Of course, we want Russia not to be able to harm its neighbors, but such a clear recognition of this goal is fraught with negative consequences. Until now, the United States had moral superiority because it helped another state to repel the pressure of the Russian operation. Austin cynically presented the conflict as a proxy war between the United States and Russia — moreover, at the cost of Ukrainian blood.
During the Cold War, both superpowers proceeded from the principle "the enemy of my enemy is my friend." The Soviets supported North Vietnam against South Vietnam and its American allies. The United States repaid the same coin by supporting the Afghans during the Soviet invasion in the 1980s. Today we have revived this strategy.

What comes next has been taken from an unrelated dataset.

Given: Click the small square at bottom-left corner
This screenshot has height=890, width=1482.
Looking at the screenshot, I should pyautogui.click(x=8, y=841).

Austin's remarks pour water on Putin's mill. On the day of the start of the special operation, Putin made a speech where he detailed Russia's claims against the United States and its NATO allies after the end of the Cold War. Their essence is simple: Western allies do not miss the slightest opportunity to weaken Russia and expand their power at its expense.

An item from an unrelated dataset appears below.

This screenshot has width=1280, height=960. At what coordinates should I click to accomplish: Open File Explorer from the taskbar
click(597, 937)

Most Russians accept Putin's interpretation of events. His rating has increased from 64.3% to 78.9% since the beginning of hostilities. True, with the tightening of sanctions and an increase in the number of victims, support risks weakening, but the bellicose statements of the Biden administration will help him maintain popularity.
Moscow responded to Washington with its own inflammatory rhetoric. Foreign Minister Sergey Lavrov accused the West of "adding fuel to the fire" in Ukraine and said that Russia would destroy NATO's arms supplies, and threatened nuclear war, whose risk, according to him, "cannot be underestimated." In a speech on April 25, Putin accused the West of trying to destroy Russia from within.
President Biden skillfully mobilized public support for anti-Russian sanctions and assistance to Ukraine. But it remains unclear whether the allies agree on the broader goal of weakening Russia. The Kremlin has already tried to drive a wedge into the alliance by cutting off gas supplies to Poland and Bulgaria. This step is a warning for countries like Germany, which are heavily dependent on Russian gas and oil.
If the strategic impasse persists, the conflict risks becoming frozen — and neither side will gain a decisive advantage. Armies will bombard each other for months or even years. Losses will accumulate, but civilians will suffer the most. The conflict has already driven 11 million people from their homes — a quarter of the country's population. Widespread destruction of housing and infrastructure will make Ukraine dependent on foreign aid for many years to come. And other continents will also suffer from disruptions in global food and energy supplies.
At the same time, the fighting may well end with peace talks. Ukraine will lose two self-proclaimed Russian republics and Crimea, as well as the land corridor between them. It will be a bitter pill, but since there are few chances to return these lands, Kiev simply recognizes the fait accompli. Ukraine will lose Mariupol, but will retain Odessa — and it will have to declare neutrality. Russia recognizes the independence of Ukraine and will withdraw troops from a number of occupied territories. Putin will present this as a kind of victory, but the whole world will understand that David defeated Goliath.
Moscow may not agree to negotiations if it senses a chance of victory on the battlefield, but the heightened rhetoric of the West has made them even less likely. The US has cornered the Russian bear. Teasing him is a bad idea.
Tom Mokaitis is a professor of history at De Paul University and the author of the book "Ordinary and Unusual Wars: the History of Conflicts in the Modern World."